In patients with primary aldosteronism (PA) undergoing adrenal venous sampling (AVS), cortisol levels are measured to assess lateralization of aldosterone overproduction. Concomitant adrenal autonomous cortisol and aldosterone secretion therefore have the potential to confound AVS results. We describe a case where metanephrine was measured during AVS to successfully circumvent this problem. A 55-year-old hypertensive male had raised plasma aldosterone/renin ratios and PA confirmed by fludrocortisone suppression testing. Failure of plasma cortisol to suppress overnight following dexamethasone and persistently suppressed corticotrophin were consistent with adrenal hypercortisolism. On AVS, comparison of adrenal and peripheral A/F ratios (left 5.7 vs peripheral 1.0; right 1.7 vs peripheral 1.1) suggested bilateral aldosterone production, with the left gland dominant but without contralateral suppression. However, using aldosterone/metanephrine ratios (left 9.7 vs peripheral 2.4; right 1.3 vs peripheral 2.5), aldosterone production lateralized to the left with good contralateral suppression. The patient underwent left laparoscopic adrenalectomy with peri-operative glucocorticoid supplementation to prevent adrenal insufficiency. Pathological examination revealed adrenal cortical adenomas producing both cortisol and aldosterone within a background of aldosterone-producing cell clusters. Hypertension improved and cured of PA and hypercortisolism were confirmed by negative post-operative fludrocortisone suppression and overnight 1 mg dexamethasone suppression testing. Routine dexamethasone suppression testing in patients with PA permits detection of concurrent hypercortisolism which can confound AVS results and cause unilateral PA to be misdiagnosed as bilateral with patients thereby denied potentially curative surgical treatment. In such patients, measurement of plasma metanephrine during AVS may overcome this issue.

Learning points

  • Simultaneous autonomous overproduction of cortisol and aldosterone is increasingly recognised although still apparently uncommon.

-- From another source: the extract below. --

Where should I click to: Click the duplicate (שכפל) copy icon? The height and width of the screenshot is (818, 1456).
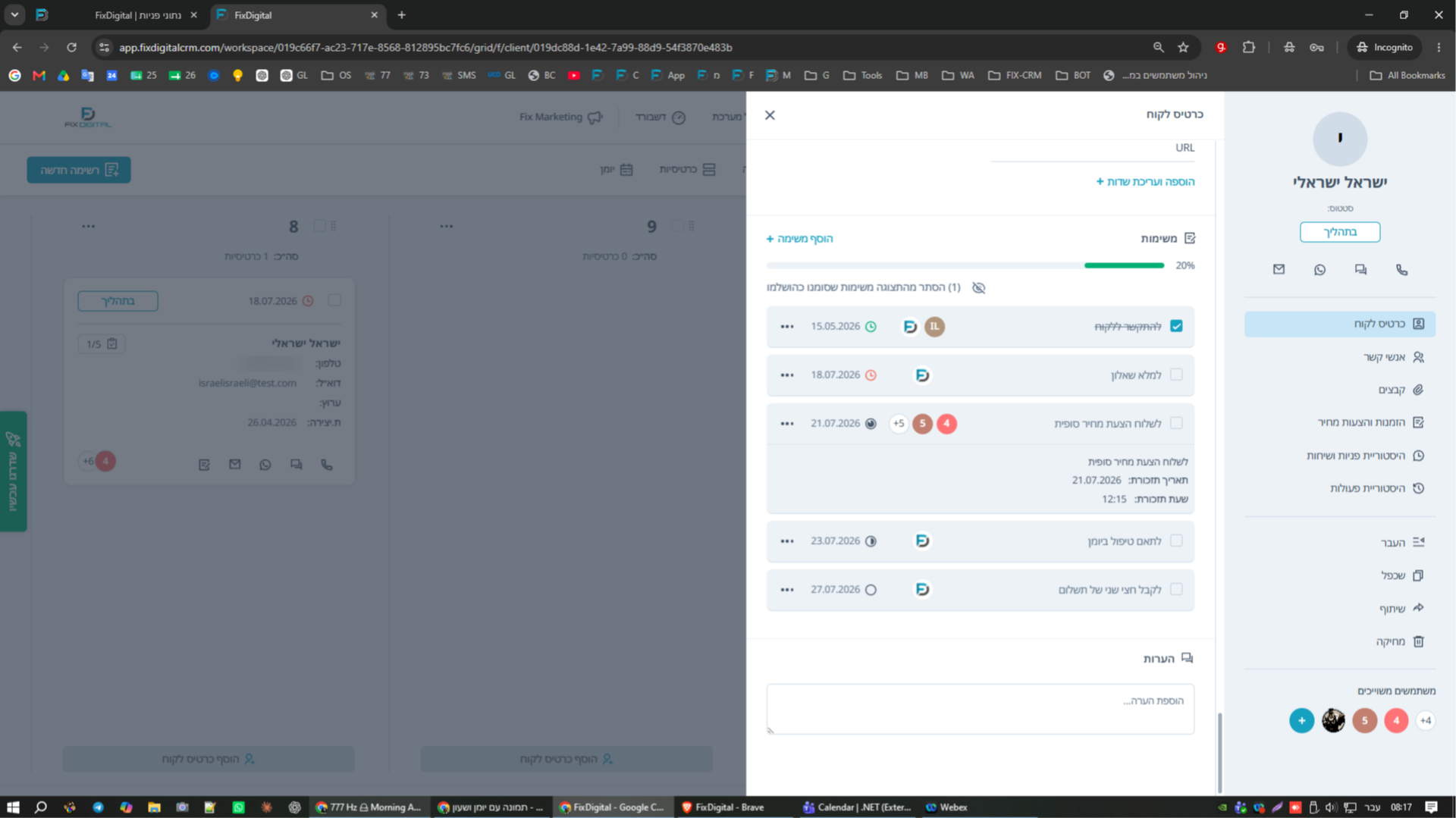[x=1419, y=575]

  • Because cortisol levels are used during AVS to correct for differences in dilution of adrenal with non-adrenal venous blood when assessing for lateralisation, unilateral cortisol overproduction with contralateral suppression could confound the interpretation of AVS results

  • Measuring plasma metanephrine during AVS to calculate lateralisation ratios may circumvent this problem.